** Records for the exercise **
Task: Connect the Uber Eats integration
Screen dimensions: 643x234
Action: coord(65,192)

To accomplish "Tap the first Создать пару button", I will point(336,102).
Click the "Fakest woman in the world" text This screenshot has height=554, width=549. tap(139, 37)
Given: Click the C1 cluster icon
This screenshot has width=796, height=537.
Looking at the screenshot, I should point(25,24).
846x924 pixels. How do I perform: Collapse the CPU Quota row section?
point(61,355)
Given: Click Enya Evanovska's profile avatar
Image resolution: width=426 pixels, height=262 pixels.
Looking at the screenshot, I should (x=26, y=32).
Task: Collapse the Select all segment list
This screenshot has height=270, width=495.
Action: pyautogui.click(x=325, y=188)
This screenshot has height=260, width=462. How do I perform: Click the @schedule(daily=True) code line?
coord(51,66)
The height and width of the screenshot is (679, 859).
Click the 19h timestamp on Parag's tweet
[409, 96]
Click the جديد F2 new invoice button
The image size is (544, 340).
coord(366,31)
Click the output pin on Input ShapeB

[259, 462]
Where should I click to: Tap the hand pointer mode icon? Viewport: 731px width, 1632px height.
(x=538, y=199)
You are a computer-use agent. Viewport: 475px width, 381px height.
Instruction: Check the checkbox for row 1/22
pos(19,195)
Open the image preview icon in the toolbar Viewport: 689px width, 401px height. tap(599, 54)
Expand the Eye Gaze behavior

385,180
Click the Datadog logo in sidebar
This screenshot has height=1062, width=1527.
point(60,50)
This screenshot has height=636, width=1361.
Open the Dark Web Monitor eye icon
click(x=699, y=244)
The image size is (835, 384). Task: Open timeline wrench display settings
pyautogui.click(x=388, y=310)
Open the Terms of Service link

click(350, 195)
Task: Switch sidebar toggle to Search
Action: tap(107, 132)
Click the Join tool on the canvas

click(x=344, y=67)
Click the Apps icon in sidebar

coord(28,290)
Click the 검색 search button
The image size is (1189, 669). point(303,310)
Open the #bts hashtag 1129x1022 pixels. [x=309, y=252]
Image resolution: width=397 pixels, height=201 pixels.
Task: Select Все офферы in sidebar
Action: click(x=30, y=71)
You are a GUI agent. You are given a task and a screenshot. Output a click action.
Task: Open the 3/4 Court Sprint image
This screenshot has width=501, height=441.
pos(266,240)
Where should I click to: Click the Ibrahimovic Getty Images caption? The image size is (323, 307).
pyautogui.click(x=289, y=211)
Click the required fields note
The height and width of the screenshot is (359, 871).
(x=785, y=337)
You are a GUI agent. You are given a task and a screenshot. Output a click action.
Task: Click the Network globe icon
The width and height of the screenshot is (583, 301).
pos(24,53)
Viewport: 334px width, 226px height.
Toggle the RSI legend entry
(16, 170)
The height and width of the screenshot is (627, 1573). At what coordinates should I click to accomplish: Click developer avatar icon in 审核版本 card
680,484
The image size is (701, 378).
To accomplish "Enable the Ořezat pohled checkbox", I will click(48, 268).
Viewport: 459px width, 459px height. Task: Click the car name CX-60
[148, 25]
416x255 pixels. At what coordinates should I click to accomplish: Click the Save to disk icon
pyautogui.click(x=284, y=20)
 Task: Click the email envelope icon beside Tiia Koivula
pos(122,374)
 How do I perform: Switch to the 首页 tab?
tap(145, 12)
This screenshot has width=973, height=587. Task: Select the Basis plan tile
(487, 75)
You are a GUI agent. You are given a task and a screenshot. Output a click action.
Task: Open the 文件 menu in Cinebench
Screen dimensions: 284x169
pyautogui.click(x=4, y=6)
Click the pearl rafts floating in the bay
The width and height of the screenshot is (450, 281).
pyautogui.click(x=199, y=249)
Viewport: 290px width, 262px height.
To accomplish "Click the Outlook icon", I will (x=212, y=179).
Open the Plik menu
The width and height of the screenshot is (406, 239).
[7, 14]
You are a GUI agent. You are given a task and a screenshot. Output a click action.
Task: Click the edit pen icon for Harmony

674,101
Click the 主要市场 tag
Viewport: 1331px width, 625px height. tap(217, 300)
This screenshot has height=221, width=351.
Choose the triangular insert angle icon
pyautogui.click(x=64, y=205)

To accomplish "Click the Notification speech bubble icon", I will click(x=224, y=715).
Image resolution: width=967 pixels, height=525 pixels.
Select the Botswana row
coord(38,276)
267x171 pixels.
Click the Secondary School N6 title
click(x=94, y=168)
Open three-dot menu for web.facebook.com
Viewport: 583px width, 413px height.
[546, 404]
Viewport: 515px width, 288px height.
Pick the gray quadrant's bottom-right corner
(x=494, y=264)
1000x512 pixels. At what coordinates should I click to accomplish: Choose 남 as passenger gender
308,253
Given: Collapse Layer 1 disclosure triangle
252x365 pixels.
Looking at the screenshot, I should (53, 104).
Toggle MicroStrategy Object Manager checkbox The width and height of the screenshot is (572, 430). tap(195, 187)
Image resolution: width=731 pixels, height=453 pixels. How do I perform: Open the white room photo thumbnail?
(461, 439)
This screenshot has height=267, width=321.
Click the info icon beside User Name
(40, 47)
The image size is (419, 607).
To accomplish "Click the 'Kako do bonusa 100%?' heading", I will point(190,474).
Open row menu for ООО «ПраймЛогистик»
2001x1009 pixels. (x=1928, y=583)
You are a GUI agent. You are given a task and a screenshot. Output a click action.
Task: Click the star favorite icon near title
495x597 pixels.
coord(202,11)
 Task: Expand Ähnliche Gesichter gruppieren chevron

** Exercise **
Please transcribe the whole listing exactly as it stands.

** Solution below **
Task: Connect the Uber Eats integration
Screen dimensions: 643x234
Action: coord(65,192)

To accomplish "Tap the first Создать пару button", I will point(336,102).
Click the "Fakest woman in the world" text This screenshot has height=554, width=549. tap(139, 37)
Given: Click the C1 cluster icon
This screenshot has width=796, height=537.
Looking at the screenshot, I should point(25,24).
846x924 pixels. How do I perform: Collapse the CPU Quota row section?
point(61,355)
Given: Click Enya Evanovska's profile avatar
Image resolution: width=426 pixels, height=262 pixels.
Looking at the screenshot, I should (x=26, y=32).
Task: Collapse the Select all segment list
This screenshot has height=270, width=495.
Action: pyautogui.click(x=325, y=188)
This screenshot has height=260, width=462. How do I perform: Click the @schedule(daily=True) code line?
coord(51,66)
The height and width of the screenshot is (679, 859).
Click the 19h timestamp on Parag's tweet
[409, 96]
Click the جديد F2 new invoice button
The image size is (544, 340).
coord(366,31)
Click the output pin on Input ShapeB

[259, 462]
Where should I click to: Tap the hand pointer mode icon? Viewport: 731px width, 1632px height.
(x=538, y=199)
You are a computer-use agent. Viewport: 475px width, 381px height.
Instruction: Check the checkbox for row 1/22
pos(19,195)
Open the image preview icon in the toolbar Viewport: 689px width, 401px height. tap(599, 54)
Expand the Eye Gaze behavior

385,180
Click the Datadog logo in sidebar
This screenshot has height=1062, width=1527.
point(60,50)
This screenshot has height=636, width=1361.
Open the Dark Web Monitor eye icon
click(x=699, y=244)
The image size is (835, 384). Task: Open timeline wrench display settings
pyautogui.click(x=388, y=310)
Open the Terms of Service link

click(350, 195)
Task: Switch sidebar toggle to Search
Action: tap(107, 132)
Click the Join tool on the canvas

click(x=344, y=67)
Click the Apps icon in sidebar

coord(28,290)
Click the 검색 search button
The image size is (1189, 669). point(303,310)
Open the #bts hashtag 1129x1022 pixels. [x=309, y=252]
Image resolution: width=397 pixels, height=201 pixels.
Task: Select Все офферы in sidebar
Action: click(x=30, y=71)
You are a GUI agent. You are given a task and a screenshot. Output a click action.
Task: Open the 3/4 Court Sprint image
This screenshot has width=501, height=441.
pos(266,240)
Where should I click to: Click the Ibrahimovic Getty Images caption? The image size is (323, 307).
pyautogui.click(x=289, y=211)
Click the required fields note
The height and width of the screenshot is (359, 871).
(x=785, y=337)
You are a GUI agent. You are given a task and a screenshot. Output a click action.
Task: Click the Network globe icon
The width and height of the screenshot is (583, 301).
pos(24,53)
Viewport: 334px width, 226px height.
Toggle the RSI legend entry
(16, 170)
The height and width of the screenshot is (627, 1573). At what coordinates should I click to accomplish: Click developer avatar icon in 审核版本 card
680,484
The image size is (701, 378).
To accomplish "Enable the Ořezat pohled checkbox", I will click(48, 268).
Viewport: 459px width, 459px height. Task: Click the car name CX-60
[148, 25]
416x255 pixels. At what coordinates should I click to accomplish: Click the Save to disk icon
pyautogui.click(x=284, y=20)
 Task: Click the email envelope icon beside Tiia Koivula
pos(122,374)
 How do I perform: Switch to the 首页 tab?
tap(145, 12)
This screenshot has width=973, height=587. Task: Select the Basis plan tile
(487, 75)
You are a GUI agent. You are given a task and a screenshot. Output a click action.
Task: Open the 文件 menu in Cinebench
Screen dimensions: 284x169
pyautogui.click(x=4, y=6)
Click the pearl rafts floating in the bay
The width and height of the screenshot is (450, 281).
pyautogui.click(x=199, y=249)
Viewport: 290px width, 262px height.
To accomplish "Click the Outlook icon", I will (x=212, y=179).
Open the Plik menu
The width and height of the screenshot is (406, 239).
[7, 14]
You are a GUI agent. You are given a task and a screenshot. Output a click action.
Task: Click the edit pen icon for Harmony

674,101
Click the 主要市场 tag
Viewport: 1331px width, 625px height. tap(217, 300)
This screenshot has height=221, width=351.
Choose the triangular insert angle icon
pyautogui.click(x=64, y=205)

To accomplish "Click the Notification speech bubble icon", I will click(x=224, y=715).
Image resolution: width=967 pixels, height=525 pixels.
Select the Botswana row
coord(38,276)
267x171 pixels.
Click the Secondary School N6 title
click(x=94, y=168)
Open three-dot menu for web.facebook.com
Viewport: 583px width, 413px height.
[546, 404]
Viewport: 515px width, 288px height.
Pick the gray quadrant's bottom-right corner
(x=494, y=264)
1000x512 pixels. At what coordinates should I click to accomplish: Choose 남 as passenger gender
308,253
Given: Collapse Layer 1 disclosure triangle
252x365 pixels.
Looking at the screenshot, I should (53, 104).
Toggle MicroStrategy Object Manager checkbox The width and height of the screenshot is (572, 430). tap(195, 187)
Image resolution: width=731 pixels, height=453 pixels. How do I perform: Open the white room photo thumbnail?
(461, 439)
This screenshot has height=267, width=321.
Click the info icon beside User Name
(40, 47)
The image size is (419, 607).
To accomplish "Click the 'Kako do bonusa 100%?' heading", I will point(190,474).
Open row menu for ООО «ПраймЛогистик»
2001x1009 pixels. (x=1928, y=583)
You are a GUI agent. You are given a task and a screenshot. Output a click action.
Task: Click the star favorite icon near title
495x597 pixels.
coord(202,11)
 Task: Expand Ähnliche Gesichter gruppieren chevron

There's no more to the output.